━━━ Data

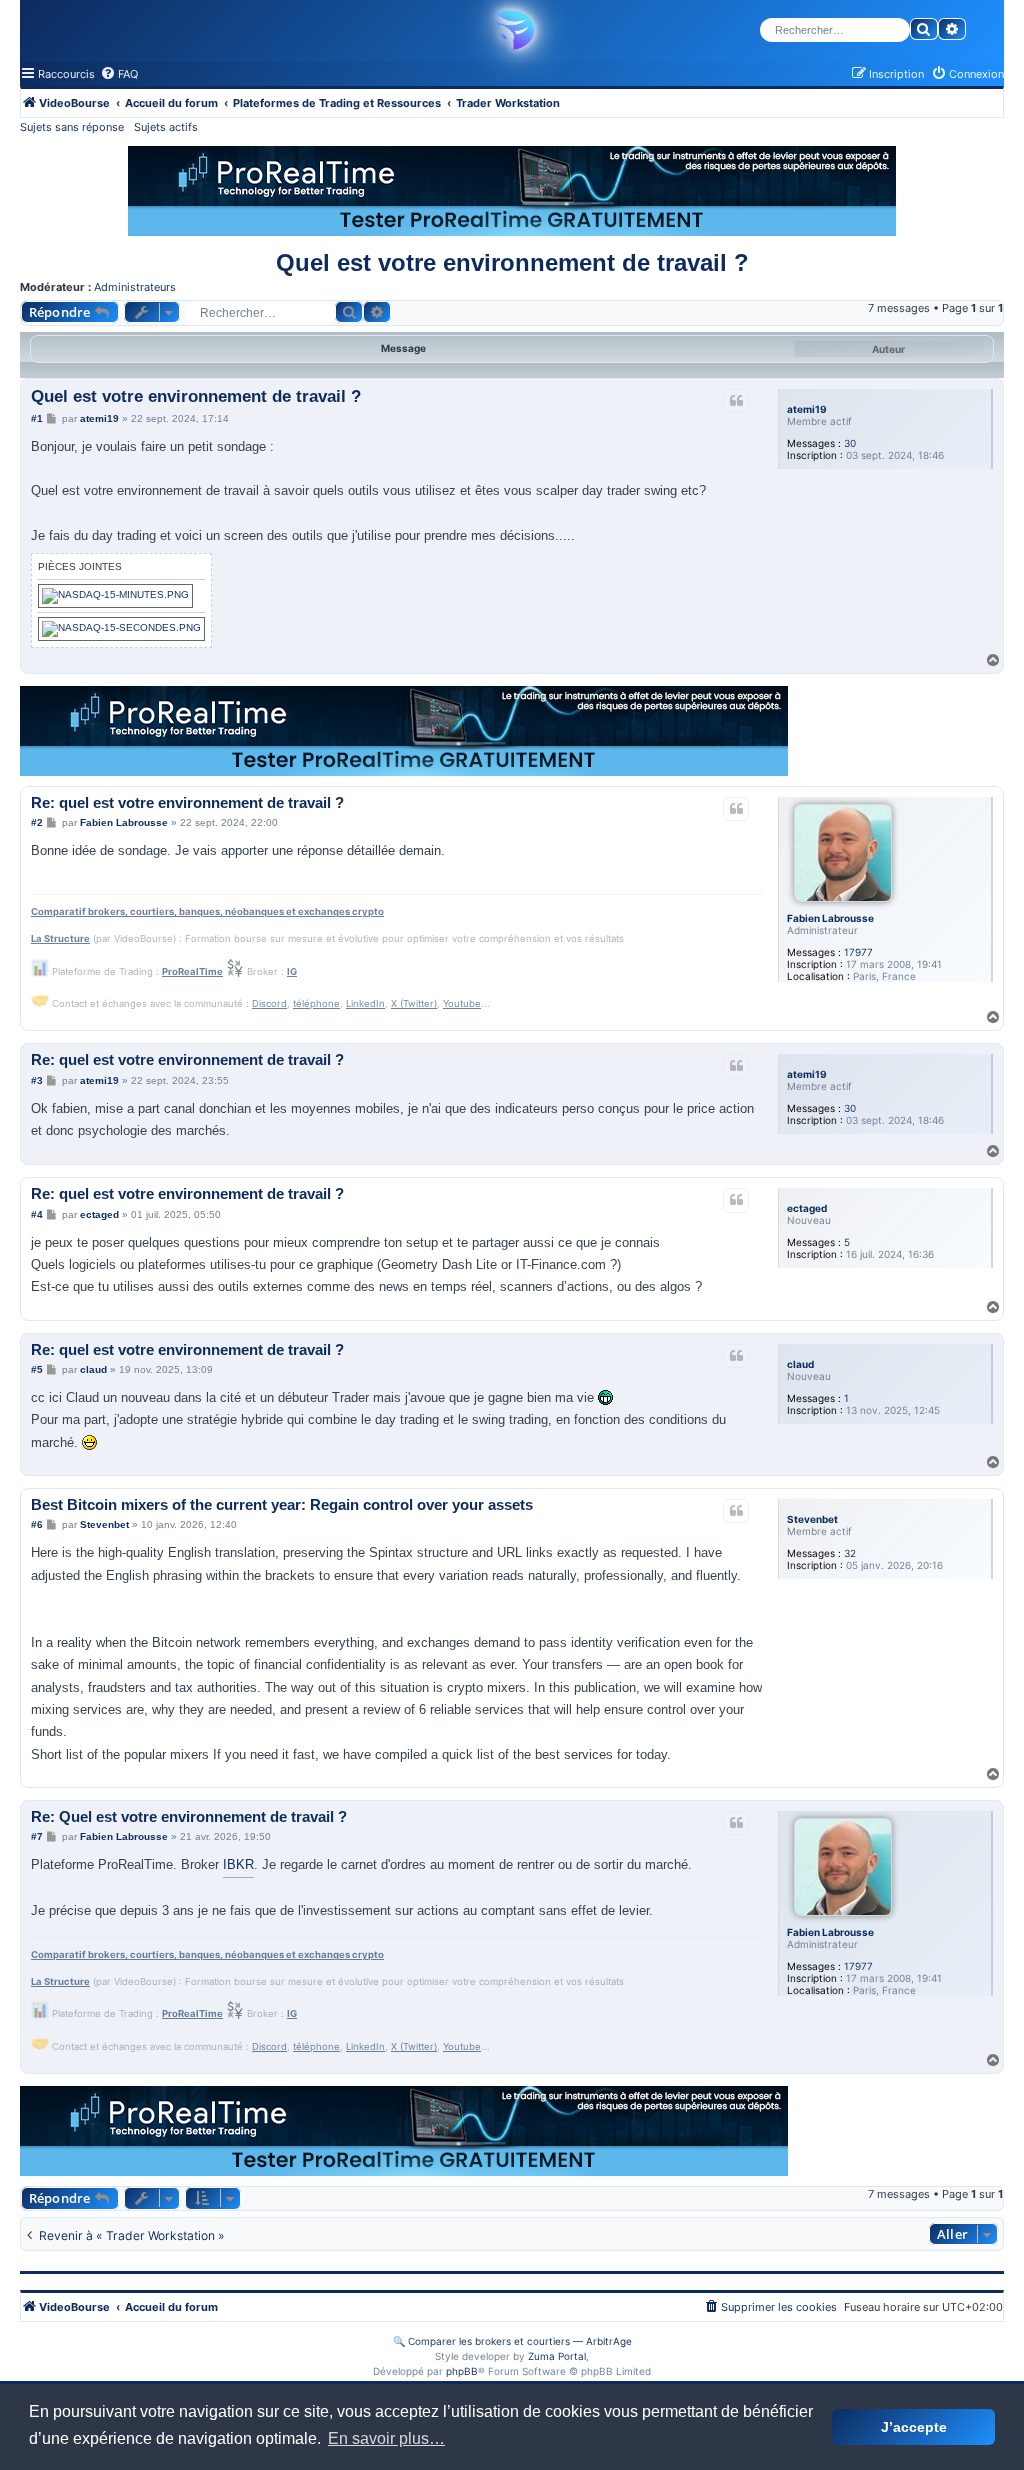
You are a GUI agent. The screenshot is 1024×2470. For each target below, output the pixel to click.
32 (850, 1553)
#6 (37, 1524)
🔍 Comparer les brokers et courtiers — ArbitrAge (512, 2341)
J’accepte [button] (914, 2427)
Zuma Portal (557, 2356)
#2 (37, 822)
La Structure (60, 938)
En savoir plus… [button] (386, 2438)
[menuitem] (119, 74)
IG (292, 971)
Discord (269, 1003)
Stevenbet (812, 1519)
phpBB (462, 2371)
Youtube (462, 1003)
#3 (37, 1080)
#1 (37, 418)
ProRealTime (192, 971)
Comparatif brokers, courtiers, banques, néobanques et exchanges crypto (207, 911)
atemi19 (807, 409)
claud (800, 1364)
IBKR (238, 1864)
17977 (858, 952)
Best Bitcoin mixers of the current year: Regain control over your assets (282, 1504)
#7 (37, 1836)
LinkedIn (365, 1003)
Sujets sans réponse (72, 127)
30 (850, 443)
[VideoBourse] (512, 30)
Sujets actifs (166, 127)
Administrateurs (135, 287)
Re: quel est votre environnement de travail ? (187, 802)
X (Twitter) (414, 1003)
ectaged (807, 1208)
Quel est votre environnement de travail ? (512, 262)
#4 (37, 1214)
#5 (37, 1369)
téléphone (316, 1003)
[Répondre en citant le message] (736, 401)
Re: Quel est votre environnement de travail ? (189, 1816)
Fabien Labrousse (830, 918)
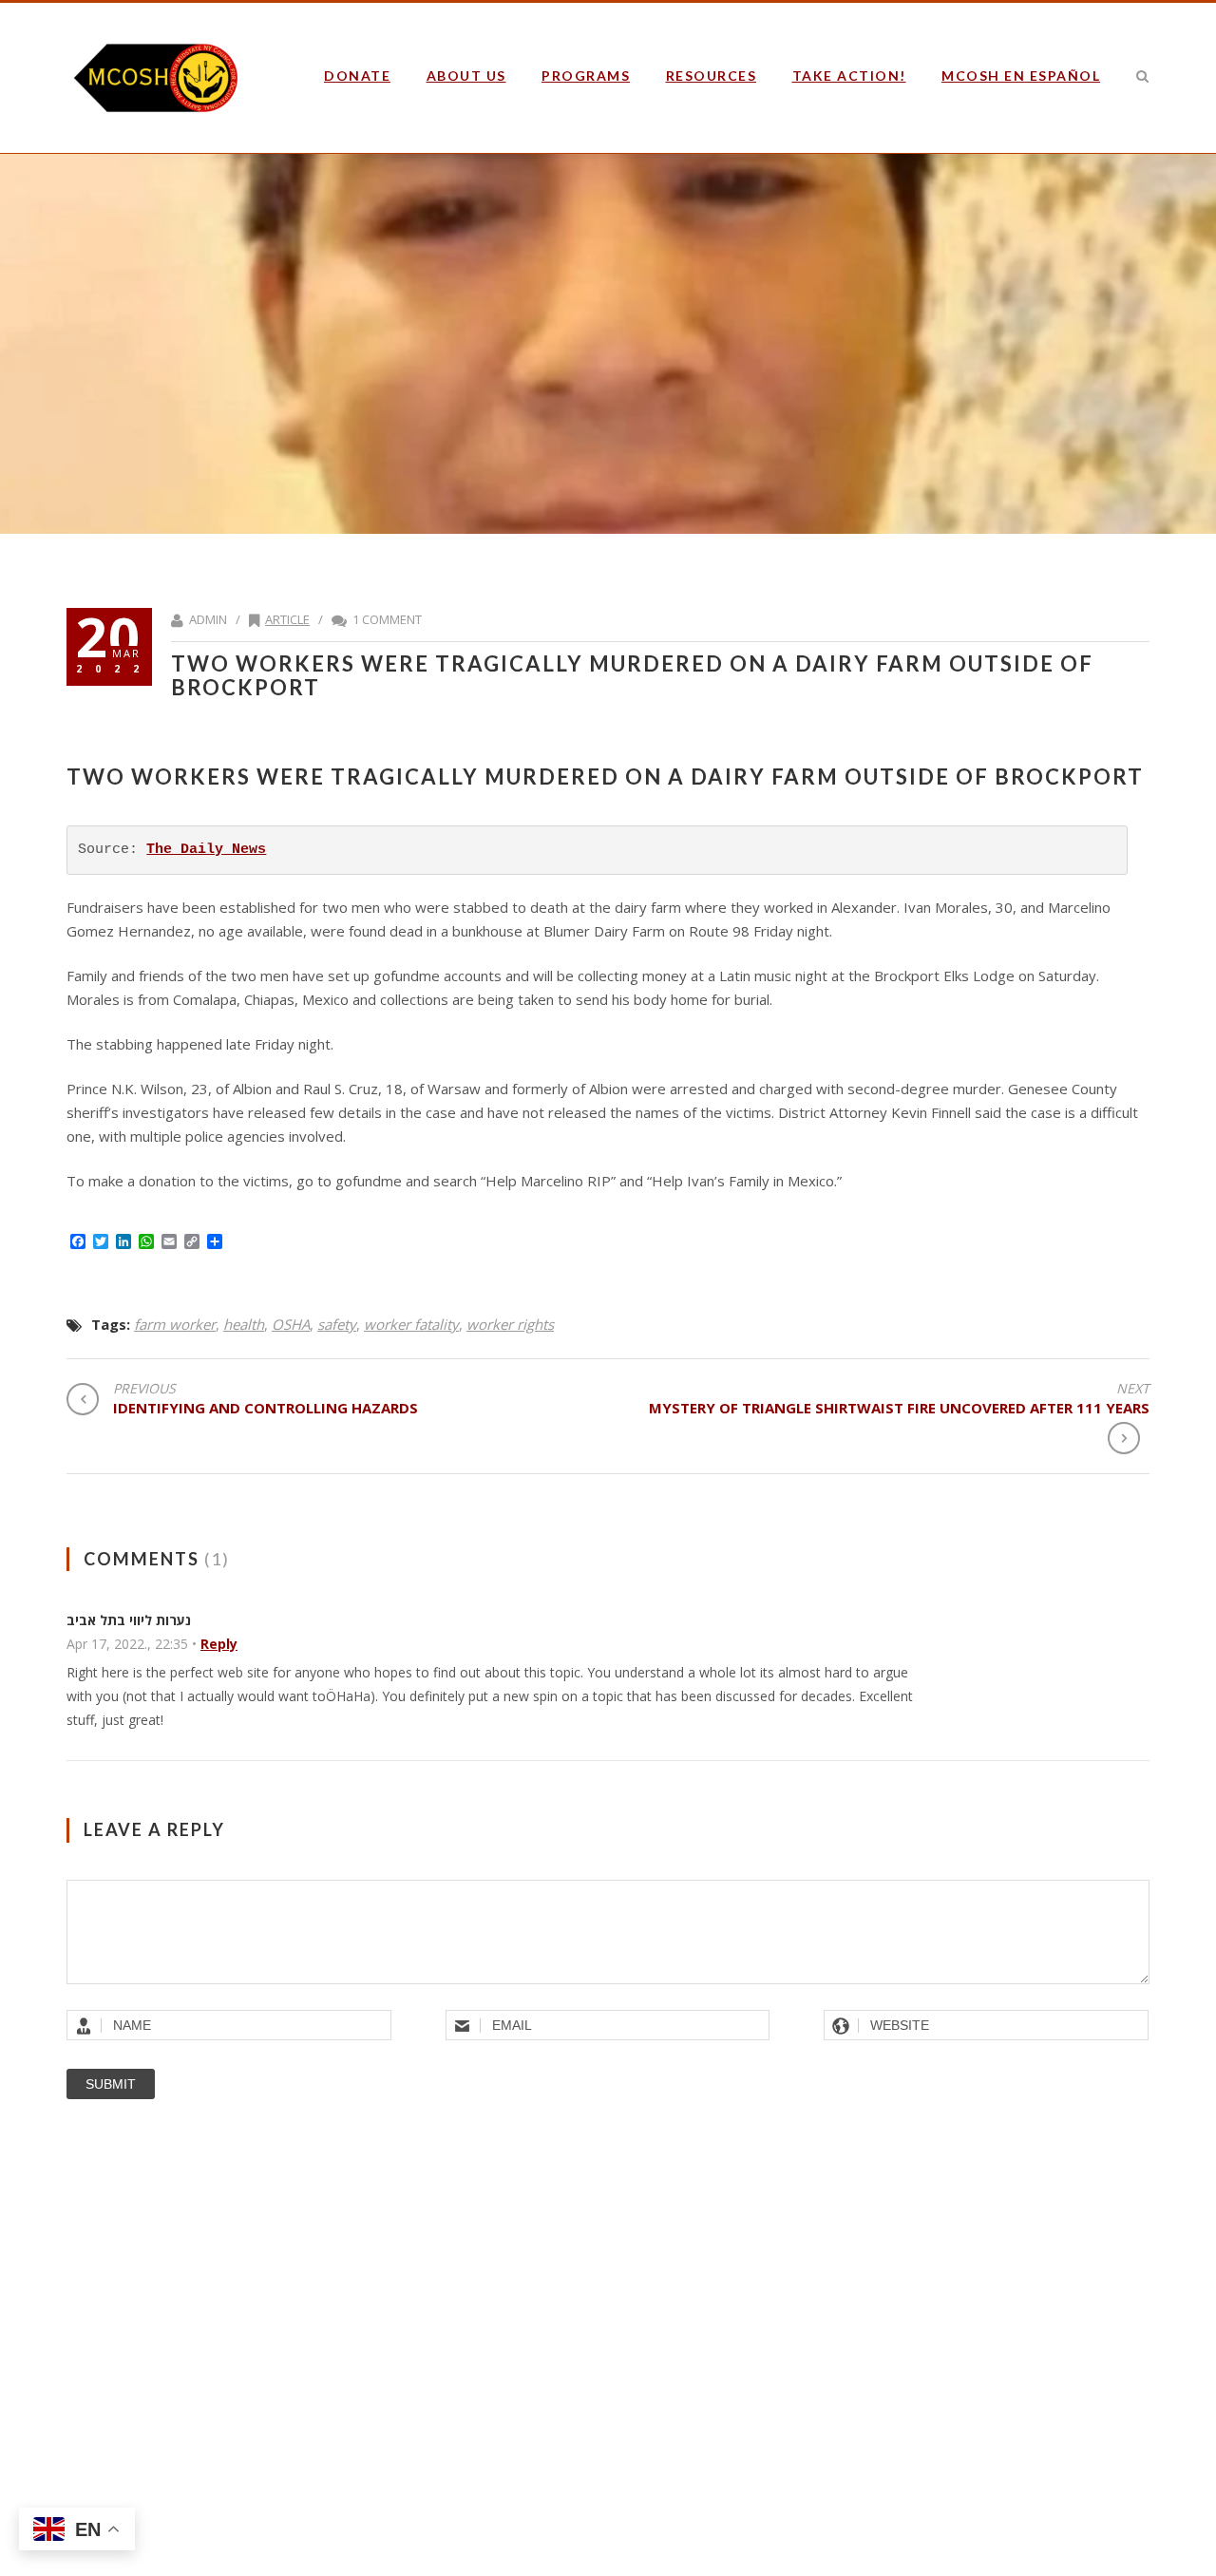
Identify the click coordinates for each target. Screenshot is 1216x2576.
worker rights (510, 1324)
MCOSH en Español (1020, 75)
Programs (586, 75)
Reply (219, 1644)
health (243, 1324)
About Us (466, 75)
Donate (357, 75)
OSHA (291, 1324)
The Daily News (206, 850)
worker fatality (411, 1324)
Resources (711, 75)
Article (287, 619)
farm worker (175, 1324)
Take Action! (849, 75)
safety (336, 1324)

━━━━━━

Your assignment>
Write down again, exactly as given, only the lines above that fall from the line with "En savoir plus… [button] (386, 2438)" to the line with "Sujets actifs (166, 127)", inclusive.

Result for this task>
En savoir plus… [button] (386, 2438)
[menuitem] (119, 74)
IG (292, 971)
Discord (269, 1003)
Stevenbet (812, 1519)
phpBB (462, 2371)
Youtube (462, 1003)
#3 (37, 1080)
#1 (37, 418)
ProRealTime (192, 971)
Comparatif brokers, courtiers, banques, néobanques et exchanges crypto (207, 911)
atemi19 (807, 409)
claud (800, 1364)
IBKR (238, 1864)
17977 (858, 952)
Best Bitcoin mixers of the current year: Regain control over your assets (282, 1504)
#7 (37, 1836)
LinkedIn (365, 1003)
Sujets sans réponse (72, 127)
30 (850, 443)
[VideoBourse] (512, 30)
Sujets actifs (166, 127)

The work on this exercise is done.